══ Source data
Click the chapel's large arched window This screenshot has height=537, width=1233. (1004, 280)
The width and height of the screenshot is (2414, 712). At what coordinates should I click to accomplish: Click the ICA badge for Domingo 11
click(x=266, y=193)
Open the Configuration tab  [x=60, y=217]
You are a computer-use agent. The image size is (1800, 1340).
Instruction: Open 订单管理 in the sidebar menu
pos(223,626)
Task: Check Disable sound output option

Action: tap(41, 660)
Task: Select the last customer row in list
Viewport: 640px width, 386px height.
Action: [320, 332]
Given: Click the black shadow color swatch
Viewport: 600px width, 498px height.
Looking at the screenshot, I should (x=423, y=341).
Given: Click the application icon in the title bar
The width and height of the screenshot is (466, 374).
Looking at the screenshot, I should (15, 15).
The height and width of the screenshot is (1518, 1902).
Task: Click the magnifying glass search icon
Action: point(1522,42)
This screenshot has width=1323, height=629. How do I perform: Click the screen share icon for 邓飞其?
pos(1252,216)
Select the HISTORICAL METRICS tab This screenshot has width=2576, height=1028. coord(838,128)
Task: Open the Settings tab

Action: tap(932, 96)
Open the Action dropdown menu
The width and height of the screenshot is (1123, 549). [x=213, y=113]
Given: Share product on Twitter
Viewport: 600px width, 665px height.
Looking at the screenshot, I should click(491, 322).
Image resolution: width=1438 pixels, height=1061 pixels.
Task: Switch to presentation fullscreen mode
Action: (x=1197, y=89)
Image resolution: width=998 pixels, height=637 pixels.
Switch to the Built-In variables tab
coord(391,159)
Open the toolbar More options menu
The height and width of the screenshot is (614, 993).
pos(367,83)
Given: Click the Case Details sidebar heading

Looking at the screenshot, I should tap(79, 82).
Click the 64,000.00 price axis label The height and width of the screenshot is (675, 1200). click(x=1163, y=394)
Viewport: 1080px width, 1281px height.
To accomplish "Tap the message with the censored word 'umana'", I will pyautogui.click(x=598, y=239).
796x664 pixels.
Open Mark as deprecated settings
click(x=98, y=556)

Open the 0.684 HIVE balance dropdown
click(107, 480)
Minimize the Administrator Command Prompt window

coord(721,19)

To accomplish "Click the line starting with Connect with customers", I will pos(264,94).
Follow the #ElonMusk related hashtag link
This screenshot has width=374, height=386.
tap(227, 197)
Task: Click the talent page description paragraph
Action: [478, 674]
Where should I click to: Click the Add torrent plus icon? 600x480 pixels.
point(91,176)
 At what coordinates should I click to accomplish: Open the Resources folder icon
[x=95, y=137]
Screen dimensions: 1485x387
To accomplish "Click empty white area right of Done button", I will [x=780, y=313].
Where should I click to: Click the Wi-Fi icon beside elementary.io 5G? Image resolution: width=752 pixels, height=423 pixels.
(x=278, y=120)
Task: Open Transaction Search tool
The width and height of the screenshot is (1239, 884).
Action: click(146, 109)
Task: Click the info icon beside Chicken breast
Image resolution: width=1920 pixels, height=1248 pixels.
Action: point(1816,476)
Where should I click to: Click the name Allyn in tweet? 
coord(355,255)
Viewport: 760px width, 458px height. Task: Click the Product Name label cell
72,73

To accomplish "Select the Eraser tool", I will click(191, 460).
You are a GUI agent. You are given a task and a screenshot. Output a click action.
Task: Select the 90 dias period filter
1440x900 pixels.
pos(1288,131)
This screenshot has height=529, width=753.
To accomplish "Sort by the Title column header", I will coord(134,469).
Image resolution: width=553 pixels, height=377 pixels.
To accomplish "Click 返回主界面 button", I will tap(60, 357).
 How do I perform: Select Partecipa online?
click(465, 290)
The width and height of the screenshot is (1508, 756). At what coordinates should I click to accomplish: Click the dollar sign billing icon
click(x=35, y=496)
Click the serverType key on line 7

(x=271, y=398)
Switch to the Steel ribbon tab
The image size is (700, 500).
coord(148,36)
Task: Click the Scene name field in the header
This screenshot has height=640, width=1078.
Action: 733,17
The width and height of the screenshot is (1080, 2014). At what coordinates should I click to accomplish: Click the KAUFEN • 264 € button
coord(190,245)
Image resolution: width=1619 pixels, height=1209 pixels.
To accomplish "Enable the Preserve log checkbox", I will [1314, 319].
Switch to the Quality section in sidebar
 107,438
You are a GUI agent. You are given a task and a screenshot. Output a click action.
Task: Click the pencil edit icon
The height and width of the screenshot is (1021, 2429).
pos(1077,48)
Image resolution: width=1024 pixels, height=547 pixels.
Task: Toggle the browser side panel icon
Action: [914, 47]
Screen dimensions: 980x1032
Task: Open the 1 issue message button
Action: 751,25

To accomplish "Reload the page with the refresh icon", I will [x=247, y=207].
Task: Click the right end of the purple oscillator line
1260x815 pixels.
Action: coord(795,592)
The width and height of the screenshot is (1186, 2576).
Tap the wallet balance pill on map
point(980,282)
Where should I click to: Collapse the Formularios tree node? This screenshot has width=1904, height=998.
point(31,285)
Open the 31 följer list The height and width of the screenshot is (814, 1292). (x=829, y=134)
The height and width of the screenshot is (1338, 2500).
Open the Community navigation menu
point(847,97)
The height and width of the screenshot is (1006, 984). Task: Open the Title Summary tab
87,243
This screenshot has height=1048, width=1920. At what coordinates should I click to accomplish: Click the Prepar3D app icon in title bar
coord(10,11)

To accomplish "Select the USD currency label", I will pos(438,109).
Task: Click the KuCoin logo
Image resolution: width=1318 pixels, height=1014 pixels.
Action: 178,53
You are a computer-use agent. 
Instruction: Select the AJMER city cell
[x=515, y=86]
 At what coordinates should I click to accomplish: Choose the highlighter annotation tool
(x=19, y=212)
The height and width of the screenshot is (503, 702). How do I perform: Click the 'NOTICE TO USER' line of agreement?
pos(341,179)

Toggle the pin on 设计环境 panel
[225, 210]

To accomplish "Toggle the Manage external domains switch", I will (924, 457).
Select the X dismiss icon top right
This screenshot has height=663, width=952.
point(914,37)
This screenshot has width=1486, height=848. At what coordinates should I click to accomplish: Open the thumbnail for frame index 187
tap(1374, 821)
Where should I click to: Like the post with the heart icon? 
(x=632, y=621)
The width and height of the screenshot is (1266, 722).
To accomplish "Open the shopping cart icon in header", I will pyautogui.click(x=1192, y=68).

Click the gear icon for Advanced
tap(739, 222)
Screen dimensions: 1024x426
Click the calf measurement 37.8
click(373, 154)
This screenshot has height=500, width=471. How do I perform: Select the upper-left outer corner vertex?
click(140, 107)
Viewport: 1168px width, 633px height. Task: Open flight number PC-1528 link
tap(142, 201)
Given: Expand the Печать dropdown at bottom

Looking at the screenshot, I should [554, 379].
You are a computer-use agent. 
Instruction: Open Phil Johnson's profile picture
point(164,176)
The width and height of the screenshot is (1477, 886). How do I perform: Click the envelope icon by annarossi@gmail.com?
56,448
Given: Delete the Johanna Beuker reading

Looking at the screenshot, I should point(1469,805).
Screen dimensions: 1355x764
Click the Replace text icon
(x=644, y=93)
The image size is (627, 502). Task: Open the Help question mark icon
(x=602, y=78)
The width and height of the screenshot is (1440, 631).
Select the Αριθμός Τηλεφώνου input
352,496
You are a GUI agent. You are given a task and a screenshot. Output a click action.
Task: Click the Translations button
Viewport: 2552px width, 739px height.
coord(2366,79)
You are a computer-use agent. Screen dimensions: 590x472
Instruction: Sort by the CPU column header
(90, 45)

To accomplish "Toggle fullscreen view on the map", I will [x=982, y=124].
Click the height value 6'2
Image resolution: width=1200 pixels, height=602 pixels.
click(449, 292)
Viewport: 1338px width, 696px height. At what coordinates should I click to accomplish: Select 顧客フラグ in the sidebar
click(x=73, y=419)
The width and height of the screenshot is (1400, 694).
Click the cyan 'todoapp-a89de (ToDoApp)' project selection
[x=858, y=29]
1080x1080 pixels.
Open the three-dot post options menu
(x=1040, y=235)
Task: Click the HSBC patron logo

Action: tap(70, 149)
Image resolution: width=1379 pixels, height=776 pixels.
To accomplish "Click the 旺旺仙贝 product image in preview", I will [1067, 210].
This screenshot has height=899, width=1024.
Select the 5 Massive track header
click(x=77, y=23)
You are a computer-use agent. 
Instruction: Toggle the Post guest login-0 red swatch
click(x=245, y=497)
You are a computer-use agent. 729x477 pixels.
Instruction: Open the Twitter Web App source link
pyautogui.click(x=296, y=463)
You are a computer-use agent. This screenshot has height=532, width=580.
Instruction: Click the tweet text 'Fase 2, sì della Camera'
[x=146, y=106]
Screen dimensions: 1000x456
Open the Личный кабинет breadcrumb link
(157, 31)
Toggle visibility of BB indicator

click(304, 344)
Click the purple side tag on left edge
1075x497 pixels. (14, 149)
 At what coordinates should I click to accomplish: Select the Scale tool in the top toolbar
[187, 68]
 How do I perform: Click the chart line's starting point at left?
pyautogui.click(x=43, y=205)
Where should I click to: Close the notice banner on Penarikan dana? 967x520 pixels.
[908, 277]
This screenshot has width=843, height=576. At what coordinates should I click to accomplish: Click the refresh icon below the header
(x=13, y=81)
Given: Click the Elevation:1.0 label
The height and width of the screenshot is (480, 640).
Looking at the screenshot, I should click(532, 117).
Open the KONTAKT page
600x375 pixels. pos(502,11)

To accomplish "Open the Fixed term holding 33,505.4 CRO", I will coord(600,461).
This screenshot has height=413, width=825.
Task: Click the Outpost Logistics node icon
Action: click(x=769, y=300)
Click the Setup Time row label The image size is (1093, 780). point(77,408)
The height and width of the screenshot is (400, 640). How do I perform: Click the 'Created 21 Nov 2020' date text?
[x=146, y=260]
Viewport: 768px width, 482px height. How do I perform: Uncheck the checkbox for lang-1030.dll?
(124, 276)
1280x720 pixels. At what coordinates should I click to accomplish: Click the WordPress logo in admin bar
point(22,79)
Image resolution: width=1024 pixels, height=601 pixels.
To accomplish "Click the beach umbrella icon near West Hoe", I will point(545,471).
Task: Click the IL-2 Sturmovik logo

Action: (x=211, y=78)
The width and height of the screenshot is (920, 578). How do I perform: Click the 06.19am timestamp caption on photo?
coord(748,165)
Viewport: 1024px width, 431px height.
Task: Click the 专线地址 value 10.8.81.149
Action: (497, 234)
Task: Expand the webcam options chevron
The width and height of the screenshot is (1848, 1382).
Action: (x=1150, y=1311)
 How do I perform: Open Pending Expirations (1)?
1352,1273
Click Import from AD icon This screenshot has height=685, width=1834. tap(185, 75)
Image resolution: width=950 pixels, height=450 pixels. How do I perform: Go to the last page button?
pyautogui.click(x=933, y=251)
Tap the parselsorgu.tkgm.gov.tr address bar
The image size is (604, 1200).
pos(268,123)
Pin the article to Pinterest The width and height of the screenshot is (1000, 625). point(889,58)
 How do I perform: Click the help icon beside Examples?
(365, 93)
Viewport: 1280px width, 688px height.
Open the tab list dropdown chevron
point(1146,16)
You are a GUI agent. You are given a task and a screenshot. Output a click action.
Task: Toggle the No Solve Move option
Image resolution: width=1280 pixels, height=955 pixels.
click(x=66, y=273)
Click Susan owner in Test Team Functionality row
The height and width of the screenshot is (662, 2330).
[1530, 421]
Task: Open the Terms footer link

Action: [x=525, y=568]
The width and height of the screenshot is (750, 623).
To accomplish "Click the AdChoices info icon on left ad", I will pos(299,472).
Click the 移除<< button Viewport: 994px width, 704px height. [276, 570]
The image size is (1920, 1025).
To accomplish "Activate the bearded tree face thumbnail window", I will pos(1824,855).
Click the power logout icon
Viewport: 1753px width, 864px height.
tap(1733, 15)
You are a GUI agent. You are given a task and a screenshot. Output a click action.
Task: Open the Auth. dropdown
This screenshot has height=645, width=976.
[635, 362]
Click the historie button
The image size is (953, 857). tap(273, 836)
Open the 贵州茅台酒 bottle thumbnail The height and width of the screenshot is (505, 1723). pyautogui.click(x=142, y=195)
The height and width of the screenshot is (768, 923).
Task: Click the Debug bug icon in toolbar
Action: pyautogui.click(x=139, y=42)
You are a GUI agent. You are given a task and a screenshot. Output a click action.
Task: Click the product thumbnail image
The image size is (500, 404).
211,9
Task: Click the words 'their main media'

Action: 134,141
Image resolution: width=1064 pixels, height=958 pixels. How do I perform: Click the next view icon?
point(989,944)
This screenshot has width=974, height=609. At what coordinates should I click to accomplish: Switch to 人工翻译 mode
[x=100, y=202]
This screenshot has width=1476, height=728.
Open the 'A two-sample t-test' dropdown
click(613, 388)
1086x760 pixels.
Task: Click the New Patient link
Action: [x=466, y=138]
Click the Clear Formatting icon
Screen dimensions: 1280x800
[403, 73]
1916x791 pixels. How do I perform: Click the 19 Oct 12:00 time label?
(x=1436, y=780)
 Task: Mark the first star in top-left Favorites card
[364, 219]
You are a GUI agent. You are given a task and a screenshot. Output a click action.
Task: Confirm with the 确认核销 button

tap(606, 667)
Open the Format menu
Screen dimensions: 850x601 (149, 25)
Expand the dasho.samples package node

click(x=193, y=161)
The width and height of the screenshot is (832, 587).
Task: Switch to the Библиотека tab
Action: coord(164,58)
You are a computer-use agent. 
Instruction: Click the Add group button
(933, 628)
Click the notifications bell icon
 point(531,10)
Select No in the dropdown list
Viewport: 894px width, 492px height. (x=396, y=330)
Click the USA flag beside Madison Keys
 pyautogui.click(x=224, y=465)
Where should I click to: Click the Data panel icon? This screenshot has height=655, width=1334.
════
Activity>
Every line in the records above that contains the word "info" should be copied out.

Expected answer>
Task: Click the info icon beside Chicken breast
To accomplish "Click the AdChoices info icon on left ad", I will pos(299,472).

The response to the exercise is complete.